愛知民報

【12.09.16】震災がれき受け入れ撤回に 現地処理にめど 知事の専行に批判も

 大村秀章県知事は8月23日、震災がれきについて、被災地でがれき処理のめどがついたとして受け入れの全面撤回を表明しました。大村知事の独断専行、地元頭越しの計画に批判が高まっていました。
 知事は3月、名古屋港南5区(知多市)、中部電力碧南火力発電所(碧南市)、トヨタ自動車田原工場(田原市)に、がれきの焼却施設、仮置き場、最終処分場を建設すると表明。

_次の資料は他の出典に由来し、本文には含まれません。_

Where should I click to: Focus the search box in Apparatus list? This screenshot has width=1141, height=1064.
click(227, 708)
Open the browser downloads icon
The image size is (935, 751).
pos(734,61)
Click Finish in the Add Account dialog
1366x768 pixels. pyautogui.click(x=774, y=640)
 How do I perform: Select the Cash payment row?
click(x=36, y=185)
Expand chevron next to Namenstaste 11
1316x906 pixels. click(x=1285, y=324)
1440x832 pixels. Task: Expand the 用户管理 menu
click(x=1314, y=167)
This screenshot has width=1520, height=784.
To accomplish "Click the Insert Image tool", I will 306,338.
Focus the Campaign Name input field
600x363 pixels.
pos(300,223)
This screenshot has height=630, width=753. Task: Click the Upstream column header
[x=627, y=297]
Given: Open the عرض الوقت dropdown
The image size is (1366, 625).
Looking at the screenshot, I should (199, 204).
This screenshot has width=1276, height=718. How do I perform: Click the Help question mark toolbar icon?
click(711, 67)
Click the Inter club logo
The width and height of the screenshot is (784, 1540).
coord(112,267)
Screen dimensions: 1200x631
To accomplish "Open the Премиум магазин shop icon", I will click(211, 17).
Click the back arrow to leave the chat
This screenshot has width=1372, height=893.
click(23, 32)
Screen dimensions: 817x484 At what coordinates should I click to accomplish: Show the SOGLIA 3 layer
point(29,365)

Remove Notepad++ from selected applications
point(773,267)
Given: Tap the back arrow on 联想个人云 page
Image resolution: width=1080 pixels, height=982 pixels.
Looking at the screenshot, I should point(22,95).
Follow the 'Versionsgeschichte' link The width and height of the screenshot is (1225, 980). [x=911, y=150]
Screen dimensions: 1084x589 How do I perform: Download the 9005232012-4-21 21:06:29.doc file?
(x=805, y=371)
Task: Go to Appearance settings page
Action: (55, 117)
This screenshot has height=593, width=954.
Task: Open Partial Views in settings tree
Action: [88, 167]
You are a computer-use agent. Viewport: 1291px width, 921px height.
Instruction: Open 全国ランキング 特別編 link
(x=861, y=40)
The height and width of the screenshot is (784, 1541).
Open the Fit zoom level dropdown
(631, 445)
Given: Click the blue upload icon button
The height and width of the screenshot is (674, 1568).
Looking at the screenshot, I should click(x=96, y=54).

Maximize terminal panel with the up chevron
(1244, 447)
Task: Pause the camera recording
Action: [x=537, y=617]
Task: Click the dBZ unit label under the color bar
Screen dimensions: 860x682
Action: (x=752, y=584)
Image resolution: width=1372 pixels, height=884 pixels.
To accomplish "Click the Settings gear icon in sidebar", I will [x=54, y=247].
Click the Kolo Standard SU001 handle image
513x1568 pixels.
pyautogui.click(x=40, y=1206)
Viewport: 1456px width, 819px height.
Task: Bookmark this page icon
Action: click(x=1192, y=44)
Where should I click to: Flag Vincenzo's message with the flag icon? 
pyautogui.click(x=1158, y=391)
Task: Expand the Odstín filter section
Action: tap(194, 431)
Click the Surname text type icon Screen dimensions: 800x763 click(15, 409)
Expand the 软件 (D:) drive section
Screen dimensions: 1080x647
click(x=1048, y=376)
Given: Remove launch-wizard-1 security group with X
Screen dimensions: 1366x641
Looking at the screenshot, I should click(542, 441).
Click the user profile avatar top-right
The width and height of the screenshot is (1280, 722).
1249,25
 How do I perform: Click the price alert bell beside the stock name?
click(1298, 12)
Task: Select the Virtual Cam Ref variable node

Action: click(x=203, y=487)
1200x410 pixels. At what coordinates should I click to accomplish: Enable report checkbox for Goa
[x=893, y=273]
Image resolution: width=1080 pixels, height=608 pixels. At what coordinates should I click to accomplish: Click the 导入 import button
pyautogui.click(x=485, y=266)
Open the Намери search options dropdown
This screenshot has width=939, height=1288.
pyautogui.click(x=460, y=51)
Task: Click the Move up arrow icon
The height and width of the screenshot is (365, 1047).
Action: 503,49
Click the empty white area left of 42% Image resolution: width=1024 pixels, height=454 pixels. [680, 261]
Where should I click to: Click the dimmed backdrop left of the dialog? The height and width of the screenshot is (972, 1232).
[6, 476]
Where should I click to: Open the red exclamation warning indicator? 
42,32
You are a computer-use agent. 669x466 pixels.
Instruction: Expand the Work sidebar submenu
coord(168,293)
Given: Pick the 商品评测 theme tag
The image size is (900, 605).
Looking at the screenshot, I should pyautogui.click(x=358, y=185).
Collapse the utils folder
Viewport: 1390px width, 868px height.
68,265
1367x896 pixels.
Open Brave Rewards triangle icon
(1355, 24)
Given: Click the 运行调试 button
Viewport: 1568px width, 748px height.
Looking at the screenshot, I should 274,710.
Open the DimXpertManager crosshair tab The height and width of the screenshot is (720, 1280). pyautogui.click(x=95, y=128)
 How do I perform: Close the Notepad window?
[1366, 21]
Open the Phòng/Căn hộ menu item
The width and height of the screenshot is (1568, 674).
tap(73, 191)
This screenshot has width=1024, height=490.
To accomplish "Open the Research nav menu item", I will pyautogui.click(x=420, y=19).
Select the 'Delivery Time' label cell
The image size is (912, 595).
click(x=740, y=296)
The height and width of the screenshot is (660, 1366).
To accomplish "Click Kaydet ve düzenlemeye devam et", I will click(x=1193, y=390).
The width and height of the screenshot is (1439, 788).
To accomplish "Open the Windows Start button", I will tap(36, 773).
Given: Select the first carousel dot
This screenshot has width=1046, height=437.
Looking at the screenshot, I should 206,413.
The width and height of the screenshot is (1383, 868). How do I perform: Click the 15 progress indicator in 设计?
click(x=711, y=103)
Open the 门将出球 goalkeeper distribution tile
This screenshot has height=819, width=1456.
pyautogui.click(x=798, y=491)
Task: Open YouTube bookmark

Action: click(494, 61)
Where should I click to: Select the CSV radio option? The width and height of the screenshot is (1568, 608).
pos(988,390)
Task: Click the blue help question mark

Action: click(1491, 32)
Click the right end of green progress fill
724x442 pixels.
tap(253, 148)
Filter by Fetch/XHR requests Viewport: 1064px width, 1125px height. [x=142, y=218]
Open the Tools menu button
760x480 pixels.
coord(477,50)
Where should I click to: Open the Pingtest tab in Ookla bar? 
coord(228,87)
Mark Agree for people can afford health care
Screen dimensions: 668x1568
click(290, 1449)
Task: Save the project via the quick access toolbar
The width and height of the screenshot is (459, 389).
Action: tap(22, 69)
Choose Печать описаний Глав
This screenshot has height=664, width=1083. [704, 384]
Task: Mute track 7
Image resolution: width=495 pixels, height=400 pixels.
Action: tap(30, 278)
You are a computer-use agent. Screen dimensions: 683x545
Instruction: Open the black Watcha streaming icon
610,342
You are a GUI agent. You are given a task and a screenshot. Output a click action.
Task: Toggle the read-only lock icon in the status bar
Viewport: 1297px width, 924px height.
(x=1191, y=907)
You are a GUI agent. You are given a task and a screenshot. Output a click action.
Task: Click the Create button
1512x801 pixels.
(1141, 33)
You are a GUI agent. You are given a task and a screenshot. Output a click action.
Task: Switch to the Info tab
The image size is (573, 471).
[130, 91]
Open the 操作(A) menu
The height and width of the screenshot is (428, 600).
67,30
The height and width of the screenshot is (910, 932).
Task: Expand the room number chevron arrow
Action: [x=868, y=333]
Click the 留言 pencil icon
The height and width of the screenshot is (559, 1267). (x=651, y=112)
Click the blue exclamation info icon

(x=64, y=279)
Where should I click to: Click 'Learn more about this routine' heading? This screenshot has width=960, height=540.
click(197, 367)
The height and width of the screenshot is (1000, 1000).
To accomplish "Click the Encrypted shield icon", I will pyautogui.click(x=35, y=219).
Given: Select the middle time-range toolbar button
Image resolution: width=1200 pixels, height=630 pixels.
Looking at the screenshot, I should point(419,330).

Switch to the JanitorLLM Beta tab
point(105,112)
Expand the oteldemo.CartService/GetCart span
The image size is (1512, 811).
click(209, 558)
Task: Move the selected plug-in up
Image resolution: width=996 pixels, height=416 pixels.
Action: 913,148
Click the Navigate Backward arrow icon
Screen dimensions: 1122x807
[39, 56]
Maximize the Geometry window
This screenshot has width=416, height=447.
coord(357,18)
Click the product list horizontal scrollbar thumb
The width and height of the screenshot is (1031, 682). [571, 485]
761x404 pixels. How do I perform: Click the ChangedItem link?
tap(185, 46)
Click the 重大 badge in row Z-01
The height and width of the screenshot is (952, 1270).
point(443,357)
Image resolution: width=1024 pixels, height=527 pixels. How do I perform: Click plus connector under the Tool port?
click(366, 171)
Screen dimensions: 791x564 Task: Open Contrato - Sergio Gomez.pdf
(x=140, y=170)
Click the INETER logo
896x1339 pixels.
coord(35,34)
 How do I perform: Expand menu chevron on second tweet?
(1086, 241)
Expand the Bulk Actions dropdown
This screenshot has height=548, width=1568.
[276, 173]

 地元自治体も「寝耳に水」の状況で、住民から戸惑い、怒り、不安が噴出しました。
 碧南火力発電所近くの住民は本紙の取材に「放射能は目に見えず怖い」(66歳女性)「東京電力や政府の説明が信用できない」(67歳男性)と不安を述べました。農家や漁業者から風評被害の懸念も出されました。
 日本共産党碧南市議団は、禰宜田(ねぎた)政信市長に情報公開と住民合意を要望。4月の市議選では「住民合意と安全確保が前提」と訴えました。
 6月に同発電所の隣接地域で住民投票が行われ「受け入れ反対」が9割に迫りました。
 知多市の南5区は新舞子海水浴場の隣接地。子どもをもつ親らが、がれきや放射能の学習会を重ねました。日本共産党市議団は市民の運動に連帯し、市に「県の押し付けは許すな」と申し入れ。被災地を視察しました。
 田原市の林勇夫副市長は、日本共産党の訪問団に「県のやり方には憤慨している」と表明。同市を含む東三河の自治体は共同で被災地を調査しました。
 知事は6月20日に焼却炉新設中止を表明。その後、焼却施設を持つ自治体などに試験焼却を打診したものの、受け入れ先はありませんでした。